From American Prospect: http://prospect.org/article/why-alt-labor-groups-are-making-employers-mighty-nervous
Lane Windham
January 30, 2014
A growing minimum wage movement indicates that despite low union membership statistics, labor’s future isn’t as dire as some in the business world might hope.
Union membership remained steady last year—steady at its near-hundred-year low. A mere 6.7 percent of private-sector workers are union members, as are 11.3 percent of U.S. workers overall, according to figures released last Friday by the Bureau of Labor Statistics (BLS.)
Those government union membership statistics, however, don’t capture an entire swath of new, exciting and emerging labor activists—“alt-labor” activists—whom alarmed employers would like to see regulated by the same laws that apply to unions. Yet before we regulate them as unions, shouldn’t we first count them as unions?
Consider those striking fast food workers you’ve been reading about, the ones calling for a $15 an hour wage. Their numbers are not counted in the union membership figures. How about those Wal-Mart workers who struck for Black Friday and just won a key court case? Uncounted. What about the day laborers who joined any one of hundreds of workers’ centers nationwide? You got it, not included. Neither are the restaurant workers, home health care workers, taxi drivers or domestic workers, all of whom are organizing for workplace power outside traditional unions.

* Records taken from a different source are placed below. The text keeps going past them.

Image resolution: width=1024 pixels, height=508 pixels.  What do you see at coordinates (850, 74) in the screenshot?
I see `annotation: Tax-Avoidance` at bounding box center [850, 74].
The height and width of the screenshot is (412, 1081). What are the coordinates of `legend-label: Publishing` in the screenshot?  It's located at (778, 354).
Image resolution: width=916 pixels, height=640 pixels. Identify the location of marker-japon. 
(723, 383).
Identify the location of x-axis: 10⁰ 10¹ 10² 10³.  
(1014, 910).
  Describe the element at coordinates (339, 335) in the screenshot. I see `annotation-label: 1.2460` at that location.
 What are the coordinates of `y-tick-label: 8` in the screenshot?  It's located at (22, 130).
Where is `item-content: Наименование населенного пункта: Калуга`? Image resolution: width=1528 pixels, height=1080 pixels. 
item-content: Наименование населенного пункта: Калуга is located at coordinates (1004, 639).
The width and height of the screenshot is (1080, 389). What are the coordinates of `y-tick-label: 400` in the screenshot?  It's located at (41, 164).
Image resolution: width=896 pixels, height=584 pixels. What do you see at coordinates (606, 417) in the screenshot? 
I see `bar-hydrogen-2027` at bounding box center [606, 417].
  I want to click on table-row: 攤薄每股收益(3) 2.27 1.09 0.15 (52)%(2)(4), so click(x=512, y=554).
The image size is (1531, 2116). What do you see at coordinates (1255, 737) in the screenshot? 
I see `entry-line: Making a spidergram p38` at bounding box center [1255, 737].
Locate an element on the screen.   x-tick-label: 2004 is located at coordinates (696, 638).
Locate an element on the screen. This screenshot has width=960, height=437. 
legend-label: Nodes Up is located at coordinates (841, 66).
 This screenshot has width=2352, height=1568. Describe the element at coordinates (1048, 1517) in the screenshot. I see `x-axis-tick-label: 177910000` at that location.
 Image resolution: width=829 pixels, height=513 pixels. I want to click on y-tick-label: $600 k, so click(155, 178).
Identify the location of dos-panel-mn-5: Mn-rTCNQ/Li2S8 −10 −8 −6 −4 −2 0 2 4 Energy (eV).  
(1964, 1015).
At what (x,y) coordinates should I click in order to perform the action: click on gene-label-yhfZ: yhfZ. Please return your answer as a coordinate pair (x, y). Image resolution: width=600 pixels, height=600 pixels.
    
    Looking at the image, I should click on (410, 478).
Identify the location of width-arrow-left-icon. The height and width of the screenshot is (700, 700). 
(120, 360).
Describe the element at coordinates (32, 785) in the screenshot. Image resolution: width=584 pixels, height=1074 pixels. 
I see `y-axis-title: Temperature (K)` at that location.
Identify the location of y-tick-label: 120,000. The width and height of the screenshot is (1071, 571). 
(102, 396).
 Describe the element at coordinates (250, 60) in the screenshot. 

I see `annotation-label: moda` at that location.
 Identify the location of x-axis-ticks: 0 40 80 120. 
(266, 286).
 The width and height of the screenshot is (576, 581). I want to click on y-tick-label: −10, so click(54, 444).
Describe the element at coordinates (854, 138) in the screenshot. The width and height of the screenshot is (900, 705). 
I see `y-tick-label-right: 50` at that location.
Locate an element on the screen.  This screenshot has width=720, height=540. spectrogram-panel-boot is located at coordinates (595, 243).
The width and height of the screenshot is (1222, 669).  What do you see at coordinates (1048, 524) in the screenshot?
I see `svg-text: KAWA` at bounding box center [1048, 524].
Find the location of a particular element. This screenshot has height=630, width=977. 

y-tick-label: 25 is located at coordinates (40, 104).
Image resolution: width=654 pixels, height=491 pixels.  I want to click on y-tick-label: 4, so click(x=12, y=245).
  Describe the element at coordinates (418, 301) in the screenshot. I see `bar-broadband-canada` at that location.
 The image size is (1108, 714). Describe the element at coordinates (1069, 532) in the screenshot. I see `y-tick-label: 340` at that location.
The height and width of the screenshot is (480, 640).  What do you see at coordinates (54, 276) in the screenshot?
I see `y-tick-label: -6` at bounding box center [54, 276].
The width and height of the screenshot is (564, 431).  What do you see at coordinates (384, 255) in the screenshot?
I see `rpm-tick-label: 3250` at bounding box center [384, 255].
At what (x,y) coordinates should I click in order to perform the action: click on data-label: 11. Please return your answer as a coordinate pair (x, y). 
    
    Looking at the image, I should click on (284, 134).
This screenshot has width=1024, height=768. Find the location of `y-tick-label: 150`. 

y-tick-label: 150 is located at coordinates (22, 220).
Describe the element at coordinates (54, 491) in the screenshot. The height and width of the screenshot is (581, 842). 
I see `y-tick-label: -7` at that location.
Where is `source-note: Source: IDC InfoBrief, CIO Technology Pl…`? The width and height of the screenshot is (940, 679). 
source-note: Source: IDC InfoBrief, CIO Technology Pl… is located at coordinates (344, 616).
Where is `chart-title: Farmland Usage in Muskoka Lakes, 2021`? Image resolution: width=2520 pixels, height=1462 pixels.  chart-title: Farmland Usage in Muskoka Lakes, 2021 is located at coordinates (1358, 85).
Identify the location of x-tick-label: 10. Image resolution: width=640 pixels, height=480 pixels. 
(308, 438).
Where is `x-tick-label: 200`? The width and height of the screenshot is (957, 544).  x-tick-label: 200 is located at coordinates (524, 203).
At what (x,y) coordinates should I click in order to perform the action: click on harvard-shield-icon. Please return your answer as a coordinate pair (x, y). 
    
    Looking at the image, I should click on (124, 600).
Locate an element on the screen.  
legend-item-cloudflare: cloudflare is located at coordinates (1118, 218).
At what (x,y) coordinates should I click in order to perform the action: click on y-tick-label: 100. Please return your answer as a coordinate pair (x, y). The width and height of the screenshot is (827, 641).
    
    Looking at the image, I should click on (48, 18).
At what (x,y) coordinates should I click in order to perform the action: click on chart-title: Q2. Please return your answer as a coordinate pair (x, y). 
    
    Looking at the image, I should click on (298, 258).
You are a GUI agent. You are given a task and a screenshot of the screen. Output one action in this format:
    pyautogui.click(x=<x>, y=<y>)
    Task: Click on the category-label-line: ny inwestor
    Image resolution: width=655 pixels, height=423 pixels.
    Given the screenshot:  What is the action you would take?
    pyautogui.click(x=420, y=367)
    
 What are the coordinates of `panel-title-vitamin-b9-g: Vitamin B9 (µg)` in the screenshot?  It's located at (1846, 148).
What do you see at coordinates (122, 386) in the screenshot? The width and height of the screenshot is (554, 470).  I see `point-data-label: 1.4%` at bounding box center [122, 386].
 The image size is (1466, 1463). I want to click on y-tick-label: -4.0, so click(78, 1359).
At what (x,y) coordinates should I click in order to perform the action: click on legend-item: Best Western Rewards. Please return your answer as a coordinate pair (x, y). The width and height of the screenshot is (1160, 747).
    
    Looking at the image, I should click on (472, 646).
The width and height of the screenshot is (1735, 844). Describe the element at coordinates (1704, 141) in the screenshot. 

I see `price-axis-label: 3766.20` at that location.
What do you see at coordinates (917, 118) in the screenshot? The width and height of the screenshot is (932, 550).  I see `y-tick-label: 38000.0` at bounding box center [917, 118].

Why are these labor activists uncounted? The BLS bases its union membership numbers on the Current Population Survey (CPS). Every month, the government asks about 15,000 people whether they are union members or members of an employee association like a union. The people who went on strike at McDonald’s for a day, or who joined a local workers’ center, will almost certainly say “no” to this question, because they don’t pay union dues or aren’t covered by a contract. The government’s questions have no place for these workers who are part of a new breed of “alt-labor” groups leveraging workplace power outside the realm of collective bargaining —such as through worker centers, labor coalitions, or the three million members of the AFL-CIO’s Working America. In addition, the government union numbers exclude people who report they are self-employed. In todays’ economy, that could easily mean day laborers and domestic workers who are part of new labor groups.